Caesar treated this as an aggressive move, and, after an inconclusive engagement against a united Belgic army, conquered the tribes piecemeal. Meanwhile, one legion, commanded by Crassus' son Publius, began the conquest of the tribes of the Armorican peninsula.
Rome was in turmoil, and Clodius' populist campaigns had been undermining relations between Crassus and Pompey. The meeting renewed the Triumvirate and extended Caesar's proconsulship for another five years. Crassus and Pompey would be consuls again, with similarly long-term proconsulships to follow: Syria for Crassus, the Hispanian provinces for Pompey.
Late that summer, having subdued the Morini and Menapii, he crossed to Britain, claiming that the Britons had aided the Veneti against him the previous year. His intelligence was poor, and although he gained a beachhead on the Kent coast he was unable to advance further, and returned to Gaul for the winter.
He advanced inland, establishing Mandubracius of the Trinovantes as a friendly king and bringing his rival, Cassivellaunusto terms. But poor harvests led to widespread revolt in Gaul, led by Ambiorix of the Eburonesforcing Caesar to campaign through the winter and into the following year.
With the defeat of Ambiorix, Caesar believed Gaul was now pacified. Caesar tried to resecure Pompey's support by offering him his great-niece Octavia in marriage, alienating Octavia's husband Gaius Marcellusbut Pompey declined. In 53 BC Crassus was killed leading a failed invasion of Parthia.
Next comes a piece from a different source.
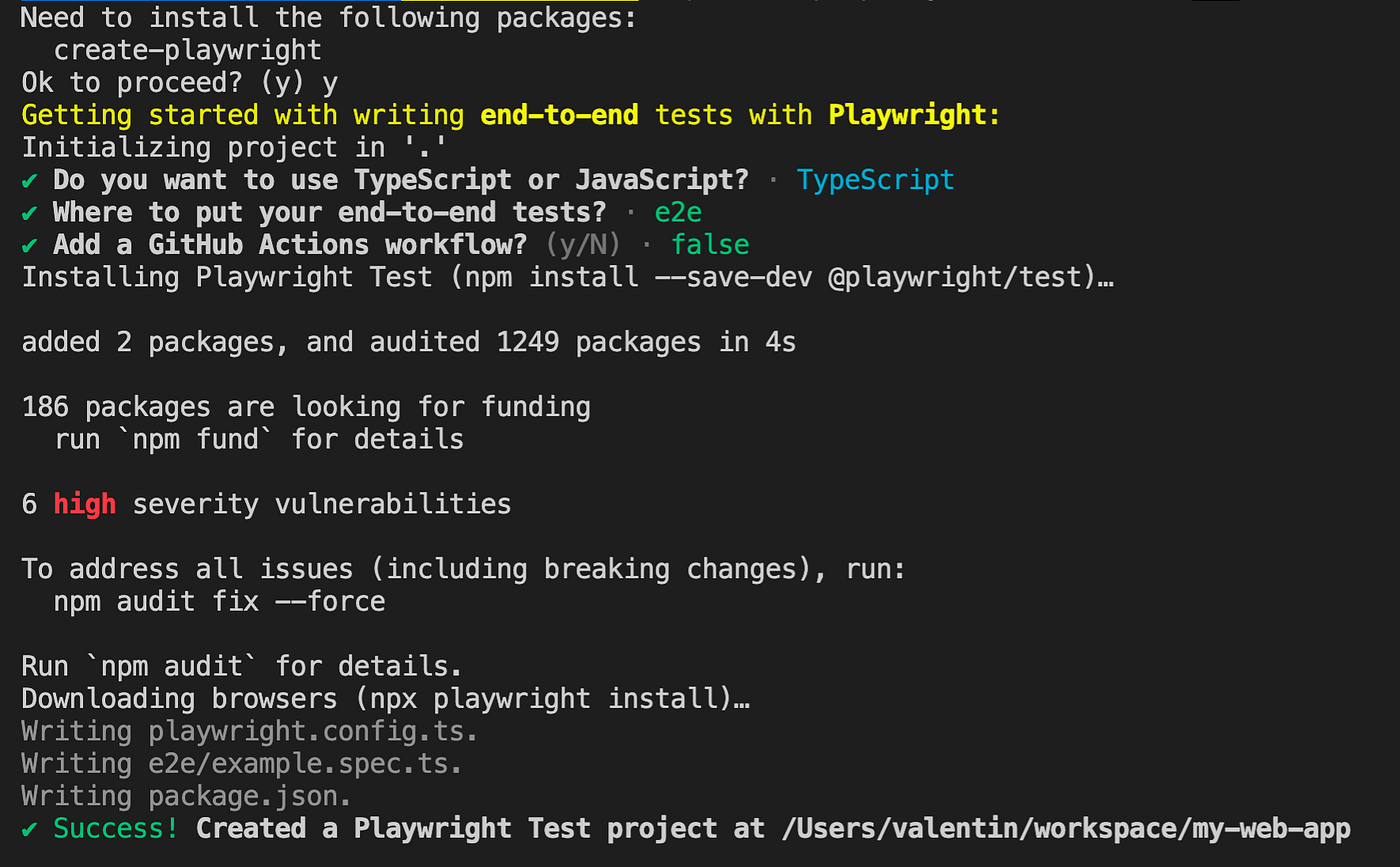Click the green e2e folder answer
The image size is (1400, 867).
pyautogui.click(x=679, y=213)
Rome was on the edge of violence. Pompey was appointed sole consul as an emergency measure, and married Corneliadaughter of Caesar's political opponent Quintus Metellus Scipio, whom he invited to become his consular colleague once order was restored.
The Triumvirate was dead. Vercingetorix managed to unite the Gallic tribes and proved an astute commander, defeating Caesar in several engagements including the Battle of Gergoviabut Caesar's elaborate siege-works at the Battle of Alesia finally forced his surrender.
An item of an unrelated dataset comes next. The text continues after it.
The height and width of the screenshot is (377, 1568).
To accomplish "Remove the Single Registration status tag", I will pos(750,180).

Titus Labienus was Caesar's most senior legate during his Gallic campaigns, having the status of propraetor. Furger-Gunti considers an army of more than 60, fighting Helvetii extremely unlikely in the view of the tactics described, and assumes the actual numbers to have been around 40, warriors out of a total ofemigrants.Gaius Julius Caesar Commentaries on the Gallic War translated by W.A.
McDevitte and W.S. Bohn. New York: Harper & Brothers, The early career of Julius Caesar was characterized by military adventurism and political persecution. Julius Caesar was born on July 13, BC, into a patrician family, the gens Julia, which claimed descent from Iulus, son of the legendary Trojan prince Aeneas, supposedly the son of the goddess Venus.
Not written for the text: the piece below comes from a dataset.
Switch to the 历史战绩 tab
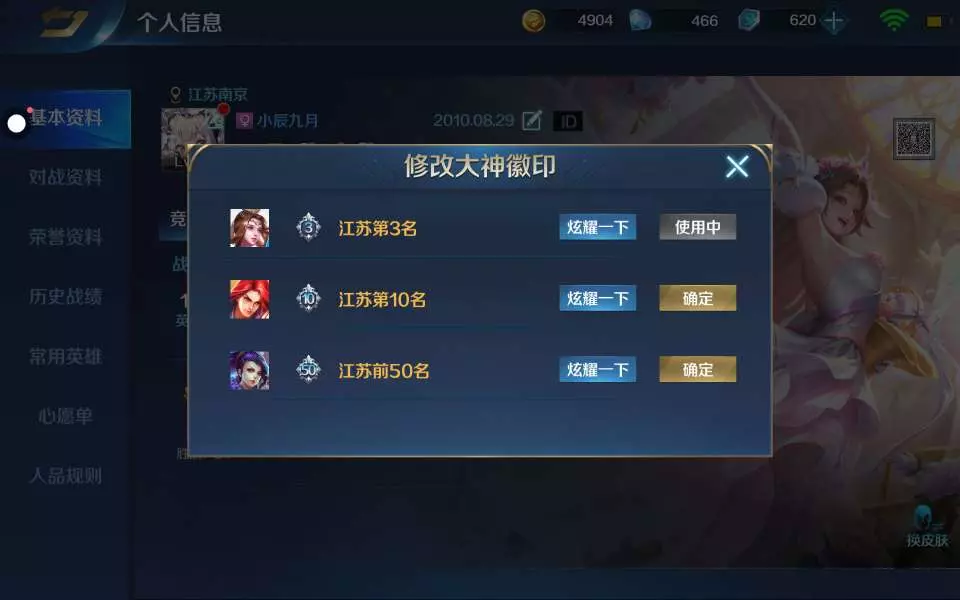Image resolution: width=960 pixels, height=600 pixels. 66,296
His father died early, and his family status . Julius Caesar “Julius Caesar accomplished many things, other than his usual victories in wars against other empires (Achievements of Julius Caesar 1).” He was an orator, a historian, a statesman, a lawgiver, and an army general.
barnweddingvt.com: The Conquest of Gaul (Penguin Classics) (): Jane P. Gardner, S. A.
Handford: Books. Gaius Julius Caesar (July 13, B.C.E. – March 15, 44 B.C.E.) was a Roman military and political leader whose role in the transformation of the Roman Republic into the Roman Empire changed the course of Western civilization.
His conquest of Gaul extended the Roman world all the way to the. Home Essays Brutus Campaign Speech. Brutus Campaign Speech. Topics: Roman Republic, Julius Caesar was very surprised, and happy at this.
Another example of my credibility is that I am a prestige general. I have had the honor of fighting many battles, including against Julius Caesar himself.